╔══

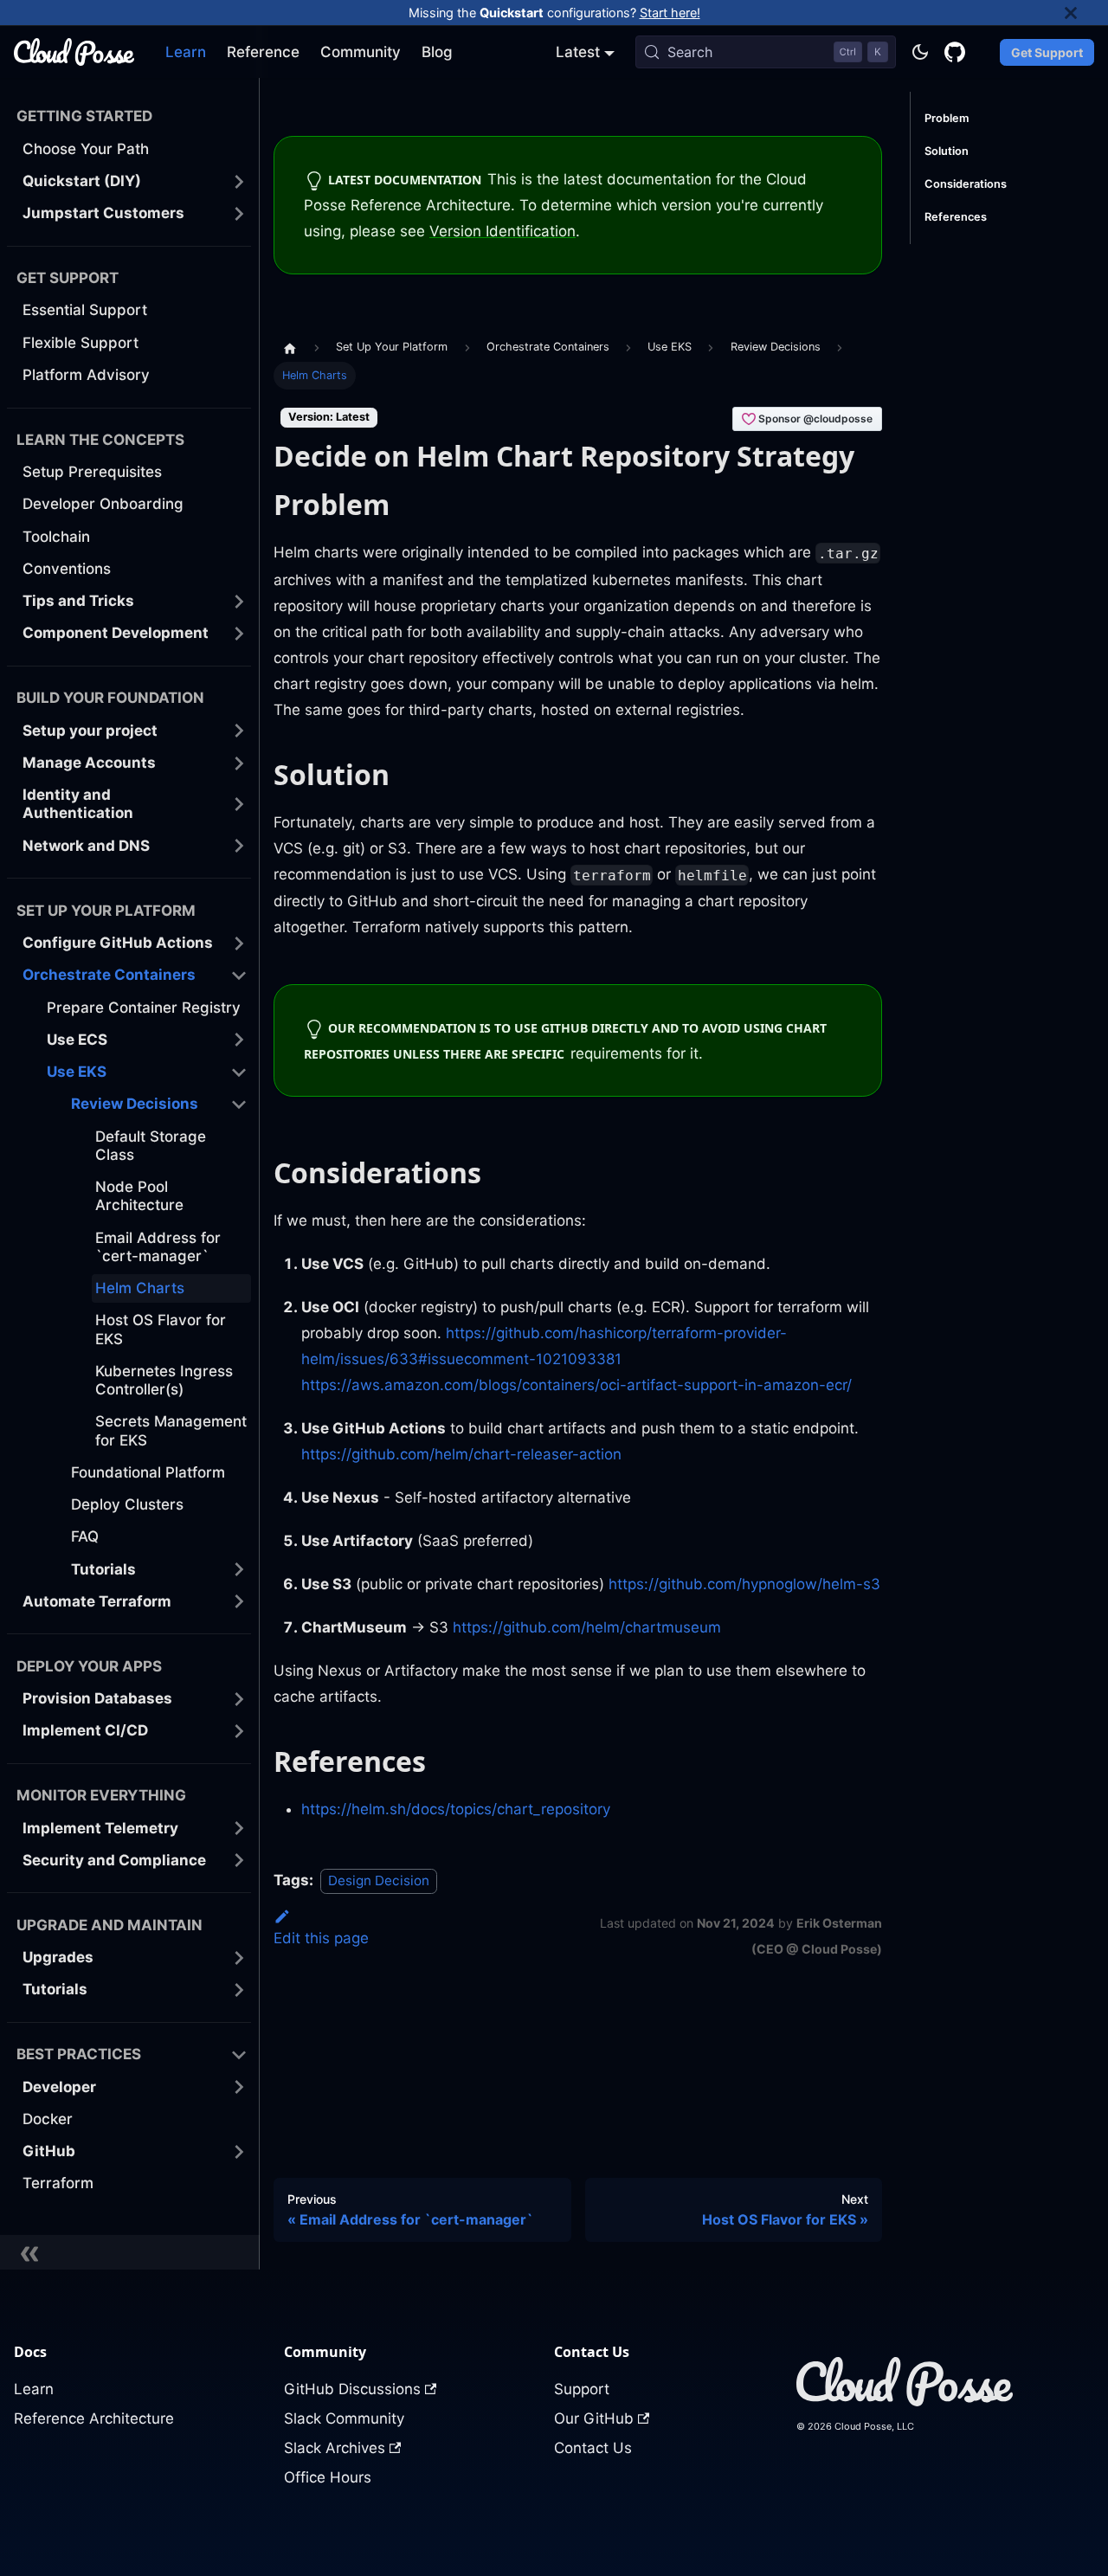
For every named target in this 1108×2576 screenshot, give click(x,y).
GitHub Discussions (352, 2389)
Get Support (1047, 52)
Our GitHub (594, 2418)
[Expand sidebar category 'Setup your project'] (239, 731)
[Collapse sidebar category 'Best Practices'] (239, 2054)
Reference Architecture (94, 2418)
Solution (946, 151)
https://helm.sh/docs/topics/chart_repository (455, 1809)
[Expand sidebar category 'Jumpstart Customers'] (239, 213)
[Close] (1086, 12)
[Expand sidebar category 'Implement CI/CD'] (239, 1730)
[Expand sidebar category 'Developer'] (239, 2087)
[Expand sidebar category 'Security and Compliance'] (239, 1860)
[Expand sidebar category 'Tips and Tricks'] (239, 601)
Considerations (965, 183)
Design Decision (378, 1880)
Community (360, 52)
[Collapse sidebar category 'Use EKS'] (239, 1072)
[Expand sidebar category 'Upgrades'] (239, 1957)
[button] (135, 975)
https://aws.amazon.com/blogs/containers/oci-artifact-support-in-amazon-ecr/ (576, 1385)
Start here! (670, 12)
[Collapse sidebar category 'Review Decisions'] (239, 1104)
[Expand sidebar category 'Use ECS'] (239, 1040)
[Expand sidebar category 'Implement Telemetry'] (239, 1828)
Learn (185, 52)
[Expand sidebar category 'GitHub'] (239, 2151)
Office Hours (327, 2477)
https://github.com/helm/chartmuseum (587, 1627)
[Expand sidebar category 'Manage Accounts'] (239, 763)
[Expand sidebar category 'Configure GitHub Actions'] (239, 943)
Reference (263, 52)
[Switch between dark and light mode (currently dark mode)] (920, 52)
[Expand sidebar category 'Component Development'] (239, 633)
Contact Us (593, 2448)
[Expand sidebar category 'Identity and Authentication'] (239, 804)
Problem (946, 118)
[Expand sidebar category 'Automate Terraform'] (239, 1601)
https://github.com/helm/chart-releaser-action (461, 1454)
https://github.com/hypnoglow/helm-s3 (744, 1584)
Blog (437, 52)
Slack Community (344, 2418)
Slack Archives (334, 2448)
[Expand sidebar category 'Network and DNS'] (239, 846)
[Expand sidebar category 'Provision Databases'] (239, 1698)
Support (581, 2389)
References (955, 216)
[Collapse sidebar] (130, 2252)
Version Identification (502, 231)
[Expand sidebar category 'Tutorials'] (239, 1569)
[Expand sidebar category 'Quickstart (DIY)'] (239, 181)
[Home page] (290, 347)
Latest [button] (578, 52)
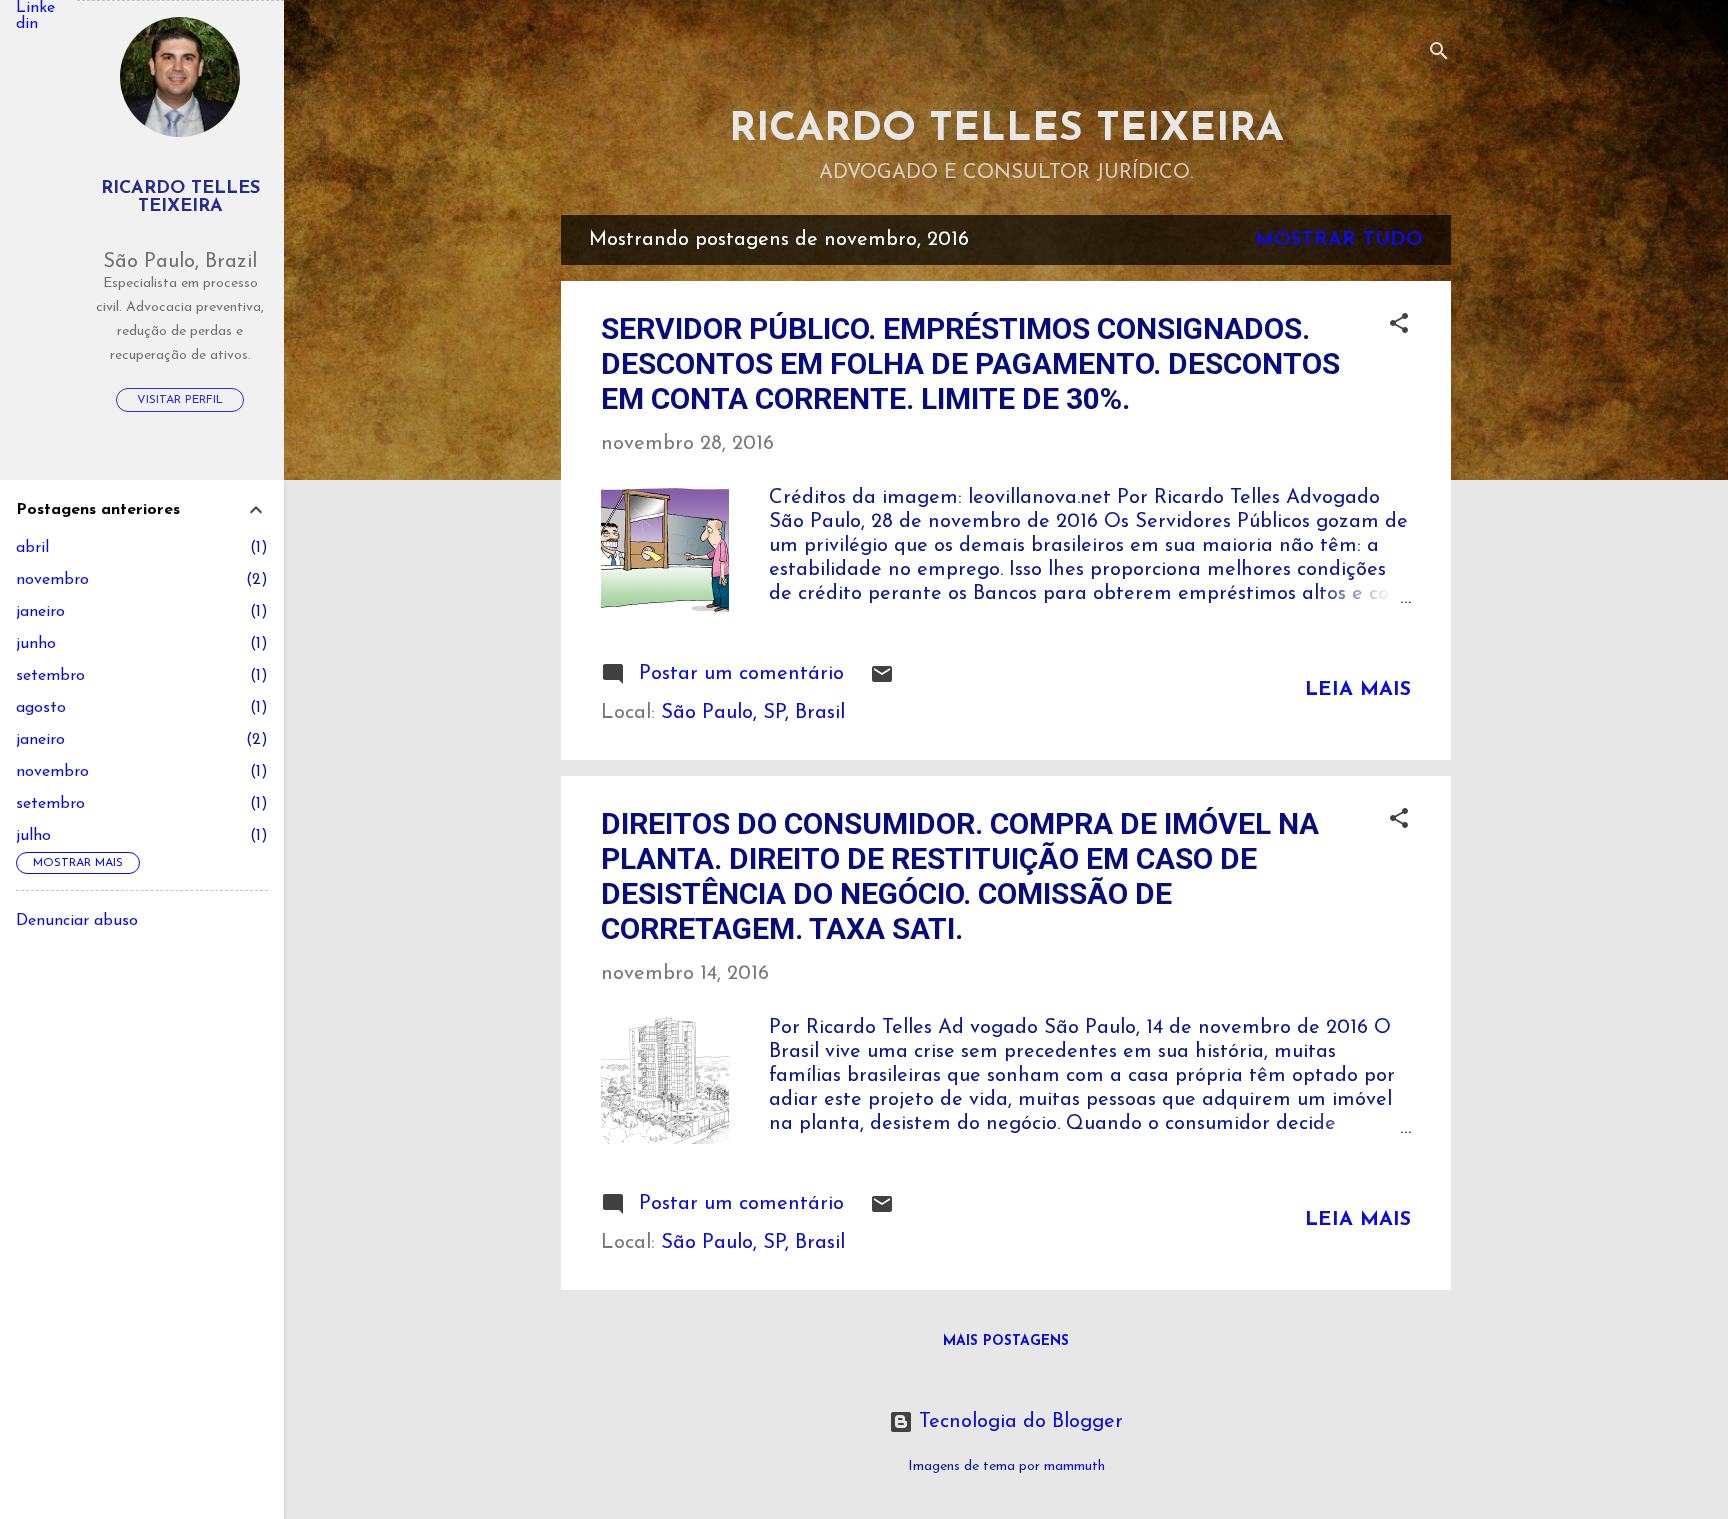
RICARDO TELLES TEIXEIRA (1006, 130)
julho (33, 836)
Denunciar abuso (77, 921)
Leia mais (1358, 690)
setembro (50, 676)
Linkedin (35, 16)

╚══

Work to be completed:
Leave out the pictures. Transcribe the rest of the listing above exactly.

Solution for this problem:
For every named target in this 1108×2576 screenshot, give click(x,y).
GitHub Discussions (352, 2389)
Get Support (1047, 52)
Our GitHub (594, 2418)
[Expand sidebar category 'Setup your project'] (239, 731)
[Collapse sidebar category 'Best Practices'] (239, 2054)
Reference Architecture (94, 2418)
Solution (946, 151)
https://helm.sh/docs/topics/chart_repository (455, 1809)
[Expand sidebar category 'Jumpstart Customers'] (239, 213)
[Close] (1086, 12)
[Expand sidebar category 'Implement CI/CD'] (239, 1730)
[Expand sidebar category 'Developer'] (239, 2087)
[Expand sidebar category 'Security and Compliance'] (239, 1860)
[Expand sidebar category 'Tips and Tricks'] (239, 601)
Considerations (965, 183)
Design Decision (378, 1880)
Community (360, 52)
[Collapse sidebar category 'Use EKS'] (239, 1072)
[Expand sidebar category 'Upgrades'] (239, 1957)
[button] (135, 975)
https://aws.amazon.com/blogs/containers/oci-artifact-support-in-amazon-ecr/ (576, 1385)
Start here! (670, 12)
[Collapse sidebar category 'Review Decisions'] (239, 1104)
[Expand sidebar category 'Use ECS'] (239, 1040)
[Expand sidebar category 'Implement Telemetry'] (239, 1828)
Learn (185, 52)
[Expand sidebar category 'GitHub'] (239, 2151)
Office Hours (327, 2477)
https://github.com/helm/chartmuseum (587, 1627)
[Expand sidebar category 'Manage Accounts'] (239, 763)
[Expand sidebar category 'Configure GitHub Actions'] (239, 943)
Reference (263, 52)
[Switch between dark and light mode (currently dark mode)] (920, 52)
[Expand sidebar category 'Component Development'] (239, 633)
Contact Us (593, 2448)
[Expand sidebar category 'Identity and Authentication'] (239, 804)
Problem (946, 118)
[Expand sidebar category 'Automate Terraform'] (239, 1601)
https://github.com/helm/chart-releaser-action (461, 1454)
https://github.com/hypnoglow/helm-s3 (744, 1584)
Blog (437, 52)
Slack Community (344, 2418)
Slack Archives (334, 2448)
[Expand sidebar category 'Network and DNS'] (239, 846)
[Expand sidebar category 'Provision Databases'] (239, 1698)
Support (581, 2389)
References (955, 216)
[Collapse sidebar] (130, 2252)
Version Identification (502, 231)
[Expand sidebar category 'Tutorials'] (239, 1569)
[Expand sidebar category 'Quickstart (DIY)'] (239, 181)
[Home page] (290, 347)
Latest [button] (578, 52)
RICARDO TELLES TEIXEIRA (1006, 130)
julho (33, 836)
Denunciar abuso (77, 921)
Leia mais (1358, 690)
setembro (50, 676)
Linkedin (35, 16)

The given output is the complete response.